Early next morning, as Harry hitches Jock up to the cart, he calls, “‘I’m going out to look for Charlie. Should be back in a couple of hours.”
“Alright love. And stop worrying,” she replies, although she knows the chances are slim.
Heading home two hours later he turns off the track leading to their cottage and feels his heart pound. Mavis is holding binoculars to her eyes.
“Easy boy,” Harry says, and Jock slows down to a walk. “No need to rush.”
“Found two eggs in the chook house this morning. How about boiled eggs for supper?” she asks, and Harry nods. That night, despite the knot in his stomach, he enjoys the eggs.
Sitting in his rocking chair, Harry watches the sky change from pale-pink to bright-red tinged with gold as the sun sets. It’s going to be a fine, warm day tomorrow.
Settled in the sitting room, the wireless on, waiting for Mavis to play her next card, Harry hears a noise outside.
“Switch off the light! I think I heard Charlie!” Harry shouts, as he runs for the back door. Calling, “Charlie! Charlie!” he stumbles down the wooden steps, trips over a broom and lands face down.
“You alright Love?” Mavis calls, rushing out the door.
“I heard Charlie. I know I did,” he says, dragging himself to his feet.

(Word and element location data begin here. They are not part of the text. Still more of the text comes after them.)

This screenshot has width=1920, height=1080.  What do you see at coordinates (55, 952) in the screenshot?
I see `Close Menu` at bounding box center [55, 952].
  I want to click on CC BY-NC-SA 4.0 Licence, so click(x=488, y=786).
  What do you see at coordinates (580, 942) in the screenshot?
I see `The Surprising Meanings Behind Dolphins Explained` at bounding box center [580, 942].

At that moment, the moon appears and the back yard is briefly lit up.
“Mavis! Look! It’s Charlie. He’s come home,” he shouts and runs. “Charlie. I thought I’d lost you,” he pants, his eyes brimming with tears. One of his wings appears to be broken and his feathers are singed but he’s alive. Carefully scooping him up into his arms, Charlie rests his eyes on Harry, seeming to say, “I’m sorry.”
“Mavis, get some warm water and soap.”
An hour later, and all cleaned up, Harry inspects his wings. The left one is broken and one of the claws on his left foot is missing. After a life time of breeding homing pigeons, Harry knows how to tend to Charlie’s left wing. Nothing can be done about his claw. It’s retirement for Charlie. And Harry is secretly delighted. Sixteen missions are enough.
Two days later, hearing Harry’s voice, Mavis parts the lace curtains in the sitting room and smiles. There’s Harry, sitting in his old rocking chair, chatting away to Charlie who’s perched on his lap gazing into his eyes, listening to his every word, singing, “Co-roo-coo-coo,’” to let Harry know he understands.